The two CSS properties overflow:auto; and overflow-x:hidden;* actually make the scroll bar appear on the right within the div element and make the table scroll within the div. The browser’s CSS engine must support these two properties. Otherwise, the table would only grow in place without the scroll bar.
* These are CSS2 properties. If content in an element falls outside the element’s rendering box for a number of reasons (negative margins, absolute positioning, content exceeding the width/height set for an element, etc.), the ‘overflow’ and ‘overflow-x’ properties describe what to do with the content that exceeds the element’s width.
These CSS properties only define the appearance of the div and table, but JavaScript APIs interface with the scroll properties.
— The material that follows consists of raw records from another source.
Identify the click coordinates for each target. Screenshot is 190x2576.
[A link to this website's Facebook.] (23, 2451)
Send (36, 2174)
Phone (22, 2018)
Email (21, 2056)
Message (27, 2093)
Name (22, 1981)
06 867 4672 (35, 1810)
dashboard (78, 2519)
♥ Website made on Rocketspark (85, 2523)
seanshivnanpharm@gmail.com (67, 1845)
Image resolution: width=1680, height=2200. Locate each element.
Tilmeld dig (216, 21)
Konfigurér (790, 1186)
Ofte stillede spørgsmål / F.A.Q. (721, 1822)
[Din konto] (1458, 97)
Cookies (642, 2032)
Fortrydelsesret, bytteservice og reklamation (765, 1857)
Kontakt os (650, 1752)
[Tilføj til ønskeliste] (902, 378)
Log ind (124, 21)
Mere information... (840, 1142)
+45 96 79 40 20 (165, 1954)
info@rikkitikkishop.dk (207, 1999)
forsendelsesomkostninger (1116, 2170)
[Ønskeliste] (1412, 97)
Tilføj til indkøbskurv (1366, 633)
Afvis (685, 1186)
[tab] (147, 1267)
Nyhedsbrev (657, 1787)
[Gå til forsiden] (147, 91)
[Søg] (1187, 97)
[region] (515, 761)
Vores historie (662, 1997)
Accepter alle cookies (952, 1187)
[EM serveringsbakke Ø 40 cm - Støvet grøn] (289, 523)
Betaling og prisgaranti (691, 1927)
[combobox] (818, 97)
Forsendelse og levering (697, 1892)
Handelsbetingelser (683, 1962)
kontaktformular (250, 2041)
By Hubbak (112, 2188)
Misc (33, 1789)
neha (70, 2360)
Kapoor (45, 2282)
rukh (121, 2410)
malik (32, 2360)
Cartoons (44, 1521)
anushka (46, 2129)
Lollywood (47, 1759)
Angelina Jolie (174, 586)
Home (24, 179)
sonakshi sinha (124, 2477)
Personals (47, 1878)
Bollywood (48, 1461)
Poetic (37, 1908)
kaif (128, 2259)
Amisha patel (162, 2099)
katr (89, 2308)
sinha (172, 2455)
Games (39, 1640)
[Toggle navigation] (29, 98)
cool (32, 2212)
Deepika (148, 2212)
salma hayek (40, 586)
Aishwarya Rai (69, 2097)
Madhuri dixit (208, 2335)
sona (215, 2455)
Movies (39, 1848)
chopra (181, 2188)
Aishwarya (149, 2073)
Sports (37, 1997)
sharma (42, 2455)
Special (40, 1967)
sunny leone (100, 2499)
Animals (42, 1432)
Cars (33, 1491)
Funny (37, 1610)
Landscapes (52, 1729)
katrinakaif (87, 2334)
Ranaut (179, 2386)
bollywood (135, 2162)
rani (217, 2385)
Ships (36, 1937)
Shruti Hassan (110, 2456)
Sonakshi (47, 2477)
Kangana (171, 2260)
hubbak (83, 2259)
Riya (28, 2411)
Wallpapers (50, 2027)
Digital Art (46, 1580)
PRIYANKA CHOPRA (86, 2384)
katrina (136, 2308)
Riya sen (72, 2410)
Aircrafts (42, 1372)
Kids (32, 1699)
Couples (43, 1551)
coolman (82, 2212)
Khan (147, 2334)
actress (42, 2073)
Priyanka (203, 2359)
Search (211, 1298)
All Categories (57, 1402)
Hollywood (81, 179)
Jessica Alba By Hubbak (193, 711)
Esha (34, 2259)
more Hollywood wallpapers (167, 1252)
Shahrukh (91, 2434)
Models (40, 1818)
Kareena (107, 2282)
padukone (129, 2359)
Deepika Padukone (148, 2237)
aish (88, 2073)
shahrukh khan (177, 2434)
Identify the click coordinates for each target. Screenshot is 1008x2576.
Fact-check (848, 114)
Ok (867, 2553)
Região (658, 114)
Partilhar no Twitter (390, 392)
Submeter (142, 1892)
To understand the implementation of a dynamic table, you need to know properties that measure HTML elements’ dimension and location on the page. These properties can be programmatically accessed and changed in JavaScript and, thankfully, APIs are the same across most major browsers.
HTML element properties
Here is the cheat sheet of available HTML element properties for HTML BODY and a single DIV element in the center of the page. As you can see, there are a lot of them, but the three of the most interest are scrollTop, scrollHeight, and clientHeight.

Figure 5: Visual representation of Div element properties (source MSDN)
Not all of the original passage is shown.